2026-04-29 - Phi Public Algorithmic Perf Direction Intent

Intent: Pivot away from stream dispatchs for small wins; pursue public, ANE-only algorithmic performance via n-gram acceptance, speculative decoding, prompt-lookup decoding, and related public-runtime approaches, following measurement-before-optimization discipline.

Setup: Planning note only. Current Phi Swift runtime uses mutable MLState with single-token layer shards and the preserved 20+4+6+2 baseline plus batch-4 LM-head artifacts. No command run, no conversion, no benchmark, no cleanup/deletion.

Result: Direction recorded; no placement, latency, energy, cosine, perplexity, or acceptance-rate numbers yet.

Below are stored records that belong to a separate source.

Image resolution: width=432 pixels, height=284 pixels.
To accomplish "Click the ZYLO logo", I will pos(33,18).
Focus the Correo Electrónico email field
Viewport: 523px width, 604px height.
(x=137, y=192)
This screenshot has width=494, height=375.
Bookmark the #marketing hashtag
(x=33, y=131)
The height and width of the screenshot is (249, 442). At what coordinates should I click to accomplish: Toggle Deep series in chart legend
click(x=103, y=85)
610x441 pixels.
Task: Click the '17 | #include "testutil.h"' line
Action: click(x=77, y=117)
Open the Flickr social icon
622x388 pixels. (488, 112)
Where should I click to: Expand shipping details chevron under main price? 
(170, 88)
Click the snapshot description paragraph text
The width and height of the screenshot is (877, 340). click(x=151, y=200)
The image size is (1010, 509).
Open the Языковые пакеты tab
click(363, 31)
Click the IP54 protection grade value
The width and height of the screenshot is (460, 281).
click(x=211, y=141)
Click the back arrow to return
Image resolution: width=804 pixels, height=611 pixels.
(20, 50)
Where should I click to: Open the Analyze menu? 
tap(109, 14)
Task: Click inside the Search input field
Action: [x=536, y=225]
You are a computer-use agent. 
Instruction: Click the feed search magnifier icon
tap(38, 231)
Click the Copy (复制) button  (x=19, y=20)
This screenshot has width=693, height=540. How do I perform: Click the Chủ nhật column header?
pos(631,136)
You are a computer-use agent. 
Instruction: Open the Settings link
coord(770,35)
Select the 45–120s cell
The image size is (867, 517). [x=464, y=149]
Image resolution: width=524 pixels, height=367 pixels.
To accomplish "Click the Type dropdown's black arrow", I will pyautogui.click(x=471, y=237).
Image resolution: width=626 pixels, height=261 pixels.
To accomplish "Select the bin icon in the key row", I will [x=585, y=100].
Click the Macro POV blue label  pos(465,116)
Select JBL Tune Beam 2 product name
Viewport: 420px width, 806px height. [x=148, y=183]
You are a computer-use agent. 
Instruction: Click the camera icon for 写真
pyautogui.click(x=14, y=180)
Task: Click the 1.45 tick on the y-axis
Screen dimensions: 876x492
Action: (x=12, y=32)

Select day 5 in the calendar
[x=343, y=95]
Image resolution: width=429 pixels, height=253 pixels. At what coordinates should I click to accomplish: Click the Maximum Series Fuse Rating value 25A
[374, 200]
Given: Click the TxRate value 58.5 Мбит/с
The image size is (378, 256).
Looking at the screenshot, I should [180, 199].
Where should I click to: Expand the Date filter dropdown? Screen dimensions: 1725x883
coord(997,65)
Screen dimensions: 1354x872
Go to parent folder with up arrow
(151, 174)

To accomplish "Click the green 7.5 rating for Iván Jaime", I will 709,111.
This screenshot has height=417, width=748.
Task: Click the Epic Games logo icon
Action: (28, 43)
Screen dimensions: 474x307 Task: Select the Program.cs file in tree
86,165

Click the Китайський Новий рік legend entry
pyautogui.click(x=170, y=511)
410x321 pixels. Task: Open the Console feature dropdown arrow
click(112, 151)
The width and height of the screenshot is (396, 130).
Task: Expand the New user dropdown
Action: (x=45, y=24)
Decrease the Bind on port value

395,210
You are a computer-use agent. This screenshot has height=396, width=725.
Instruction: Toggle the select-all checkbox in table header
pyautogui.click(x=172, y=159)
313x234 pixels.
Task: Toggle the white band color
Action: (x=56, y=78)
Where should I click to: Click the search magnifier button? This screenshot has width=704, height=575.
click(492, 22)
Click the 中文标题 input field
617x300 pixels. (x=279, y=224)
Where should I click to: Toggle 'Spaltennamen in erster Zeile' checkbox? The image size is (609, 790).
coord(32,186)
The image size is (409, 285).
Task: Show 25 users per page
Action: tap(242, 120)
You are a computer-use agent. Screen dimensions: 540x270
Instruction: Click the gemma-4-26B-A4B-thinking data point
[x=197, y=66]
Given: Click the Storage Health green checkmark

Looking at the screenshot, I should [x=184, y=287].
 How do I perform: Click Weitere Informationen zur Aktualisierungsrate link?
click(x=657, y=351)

Surprise / hurdle: Exact speculative batch verification cannot be dropped into the current runtime blindly because mutable CoreML state would need rollback/copy semantics, or separate batch-capable layer artifacts, before multiple candidate tokens can be verified without corrupting the greedy KV path.

Lesson: Public ANE-only speedups should first measure acceptance opportunity and state-management cost before changing the baseline greedy decode path.

Next: Implement only an opt-in proposal/accounting probe first: estimate n-gram/speculative/prompt-lookup acceptance potential and accounting overhead while leaving baseline greedy generation unchanged. The cleanup journal changes are currently uncommitted and should be committed with this work or separately.

Refs: research/ANE_CHAIN_SCHEMA.md